■ Page ■
This report systematically analyzes the market's transition from "retail speculation-driven" to "institution-led ecosystem," and addresses six key questions regarding asset allocation for 2026.
Author: CoinEx
In Brief
CoinEx's 2025 Annual Report highlights a profound structural shift in the cryptocurrency market. The traditional "four-year halving cycle" is gradually disintegrating under sustained institutional capital inflows.
Spot Bitcoin ETFs have transformed BTC into a standardized asset allocation component, evolving it from a highly volatile speculative instrument into an asset with macro reserve characteristics.
This report systematically analyzes the market's transition from "retail speculation-driven" to "institutionally dominated ecosystems," addressing six key questions regarding asset allocation in 2026.
CoinEx’s baseline forecast is that Bitcoin could reach $180,000 by 2026. However, it clearly states that the broad alt-season is over—the future liquidity will flow only to "blue-chip survivors" with real adoption and clear business models.
Retail investors must adopt a "Double-Track Strategy":
On one hand, focus on BTC, ETH, and compliant yield products to ride institutional capital flows; on the other, seek alpha in smaller, niche on-chain sectors not yet fully covered by institutions.
DeFi has entered a new phase centered on profitability, shifting focus toward Fee Switch protocols akin to equity dividend mechanisms.
In the AI × Crypto space, sustainable advantage lies not in "buying AI tokens," but in utilizing AI tools—through AI Agents and "Vibe Coding"—to upgrade retail investors into productive "super individuals" with leverage.
The 2026 market will reward deterministic cash flows, structural adoption, and technological leverage—not mere volatility bets.
1. Market Outlook: Where Is the Overall Crypto Market Headed?
The Four-Year Cycle Is Undergoing Structural Breakdown
The widely validated "four-year halving cycle" is losing relevance.
In past cycles, post-halving rallies were typically driven by retail sentiment, resulting in parabolic surges followed by deep corrections. In 2025, however, Bitcoin approached $125,000 in October before falling below $90,000—without signs of excessive speculation or euphoria.

■ Written request 1 ■
In the listing, swap "pixel" for "point" in the lines starting at "You are a GUI agent. The screenshot is 1568×952." and ending at "فعالسازی کارت‌ها", and write those lines out again with nothing else changed.
The report excerpt above has nothing to do with the listing that follows.

■ Entries provided ■
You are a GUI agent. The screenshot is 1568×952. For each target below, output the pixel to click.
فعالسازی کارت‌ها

* * *

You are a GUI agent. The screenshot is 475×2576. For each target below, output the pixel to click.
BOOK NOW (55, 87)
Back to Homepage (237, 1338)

...

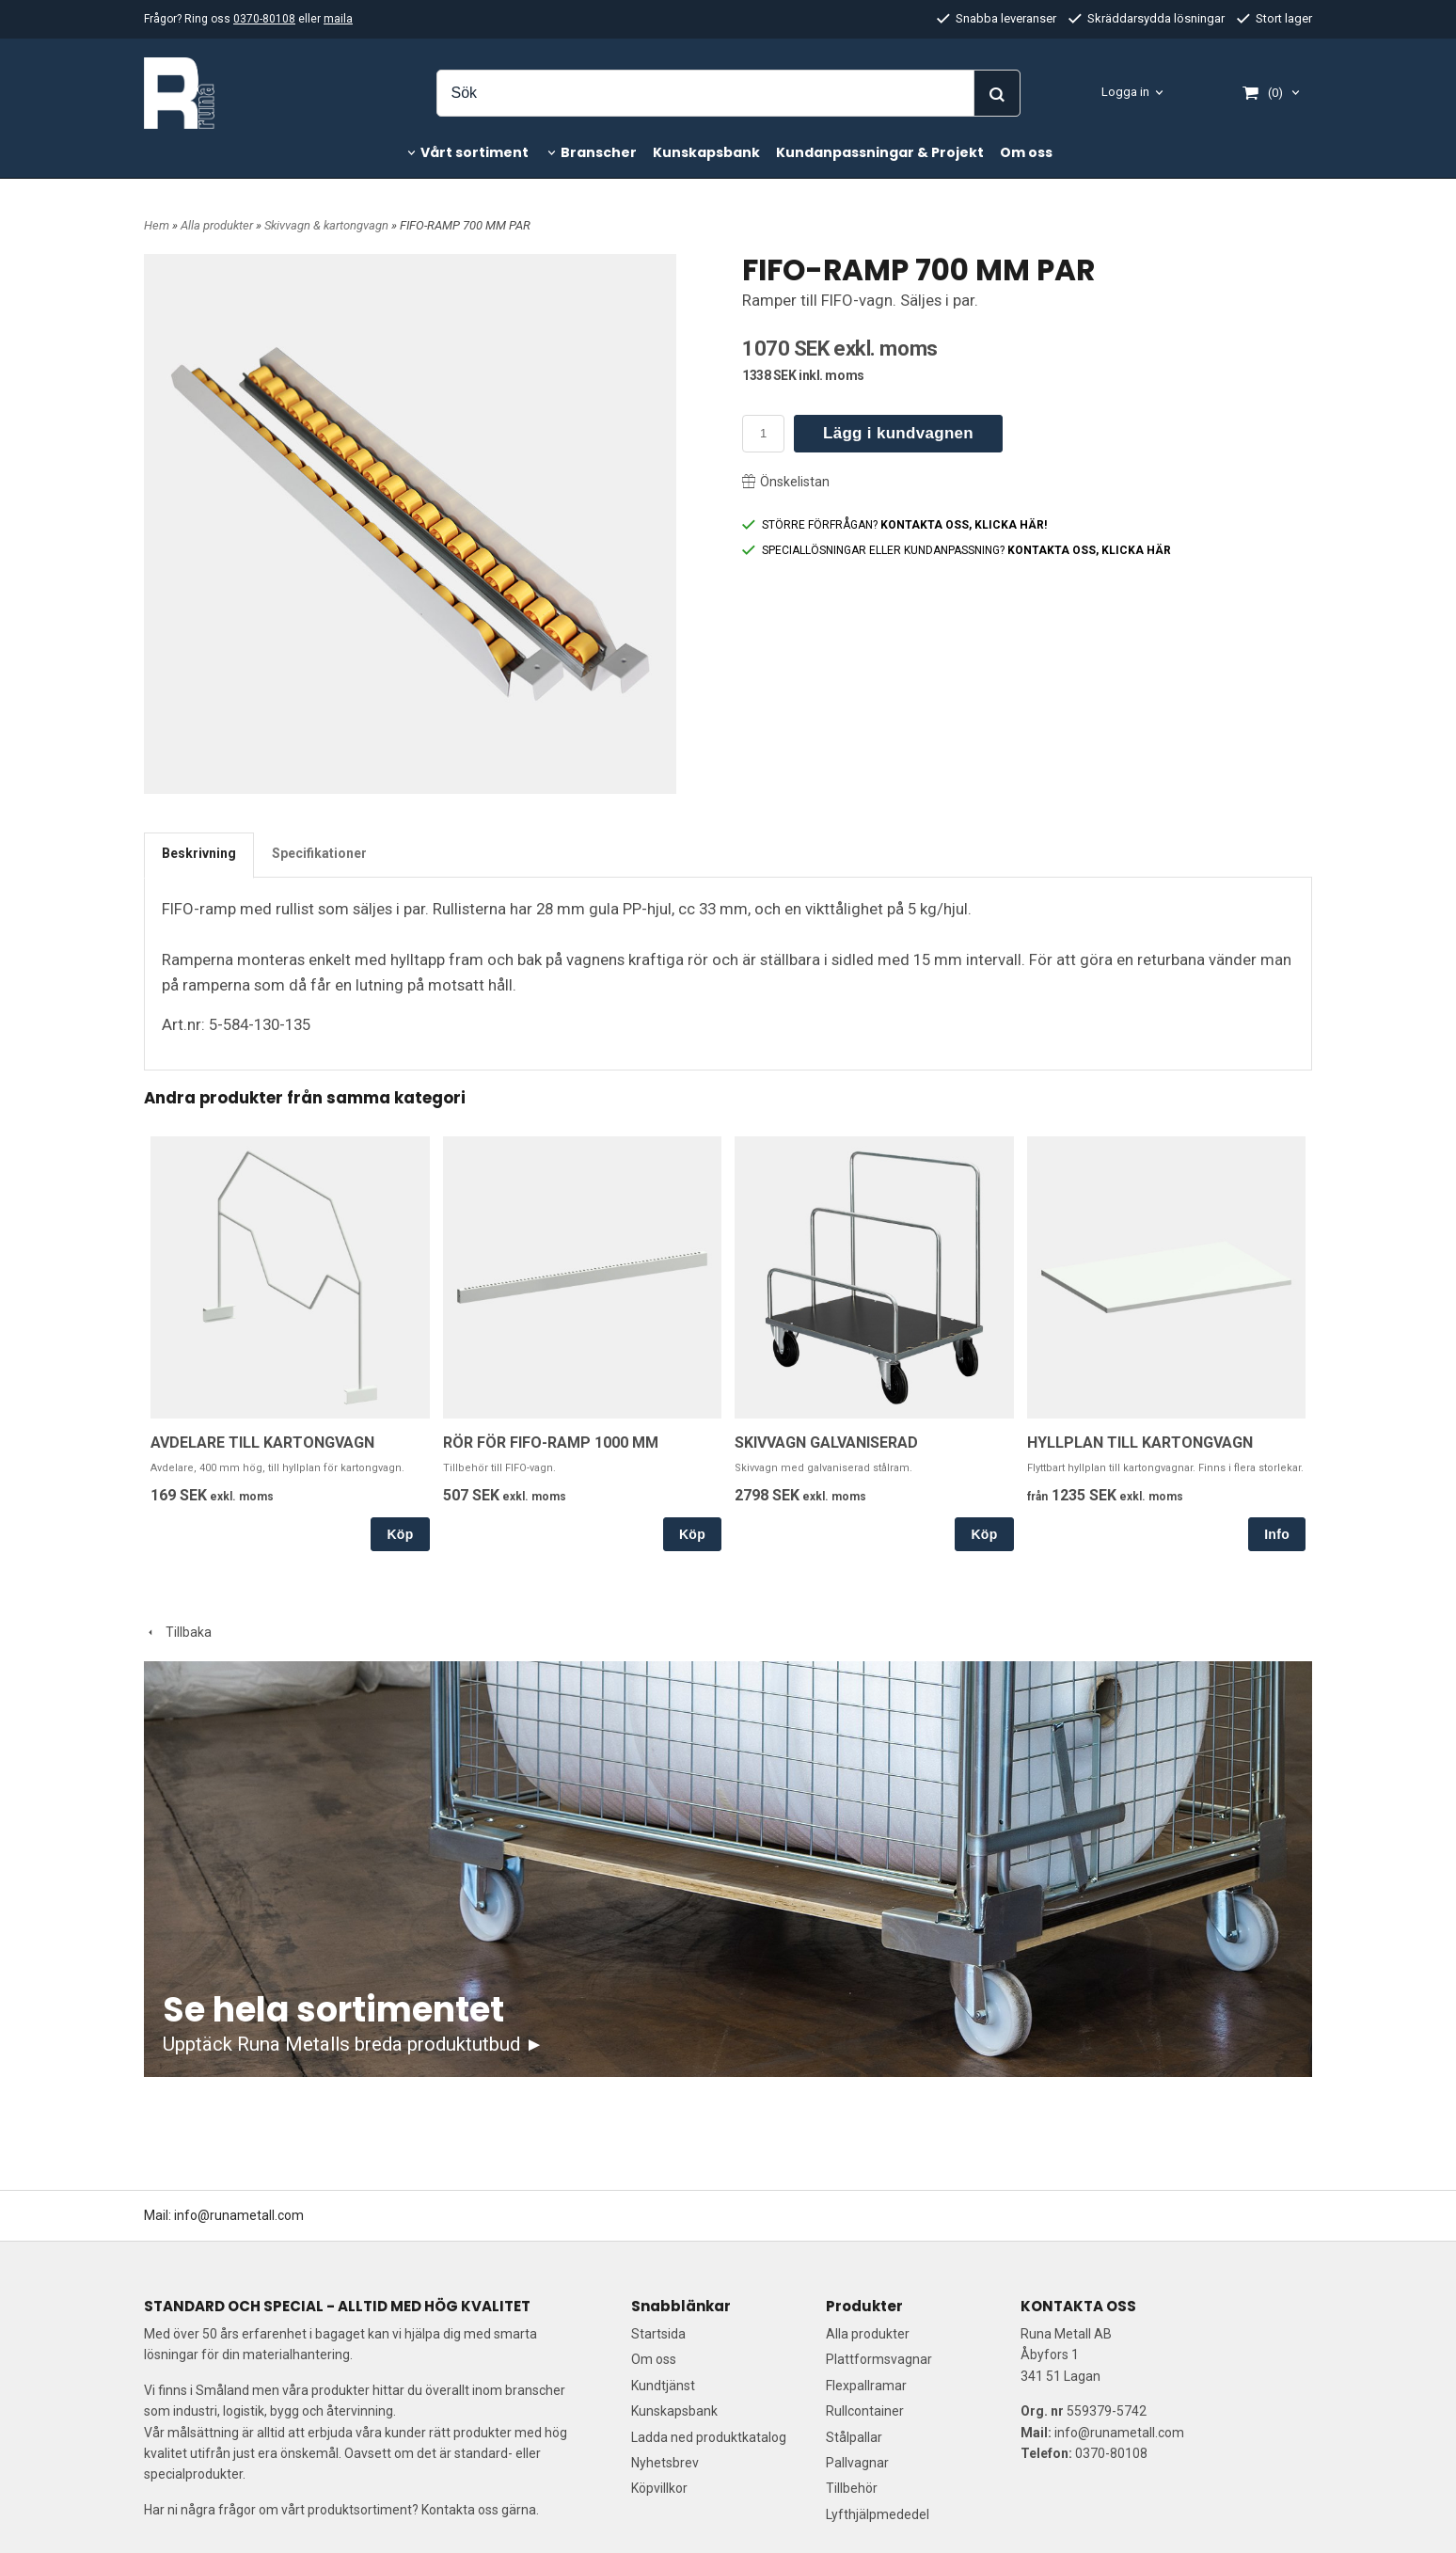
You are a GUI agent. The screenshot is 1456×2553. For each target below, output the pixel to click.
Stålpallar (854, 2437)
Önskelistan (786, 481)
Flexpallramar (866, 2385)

■ Written request 2 ■
Pick up the crypto market report after its last sentence and write the next part.

■ Answer 1 ■
You are a GUI agent. The screenshot is 1568×952. For each target below, output the point to click.
فعالسازی کارت‌ها

■ Answer 2 ■
Premature profit-taking and restrained sentiment indicate that the supply shock from halving is weakening against steadily rising demand.
The root cause lies in significantly enhanced institutional absorption capacity. By end-2025, spot Bitcoin ETFs had accumulated over $150 billion in assets under management (AUM), drawing capital from corporations, governments, endowments, pensions, and sovereign wealth funds.
Bitcoin's behavioral pattern is shifting toward that of a "new type of reserve asset," rather than a bubble-prone asset.
Global Liquidity Remains a Foundational Variable, But Its Marginal Impact Is Declining
Global liquidity will provide limited support in 2026.
The market expects the Federal Reserve to cut rates by 50–75 basis points, while the European Central Bank and People's Bank of China remain cautious, and the Bank of Japan moves toward normalization.
Since the launch of ETFs in 2024, Bitcoin’s correlation with M2 has notably weakened.
Liquidity provides a "floor," but actual price appreciation will be driven by institutional inflows and regulatory progress.

2026 May Hit New Highs, But the "Alt-Season" Won’t Return
CoinEx maintains a cautiously optimistic view, expecting Bitcoin to potentially reach $180,000 in 2026, supported by policy tailwinds and institutional demand.
While 20–30% pullbacks may still occur due to macro or geopolitical factors, the likelihood of a traditional 70–80% crash is extremely low. A roughly two-fold increase from current levels represents the base-case scenario.
However, widespread altcoin rallies will no longer occur.
Retail fatigue, fragmented liquidity, and shortened project lifecycles mean capital will selectively flow only to projects with real adoption, sustained revenue, and profitability.
2. Institutions vs. Retail: Where Are the Opportunities for Retail Investors?
Retail investors remain important, but the space for excess returns is narrowing.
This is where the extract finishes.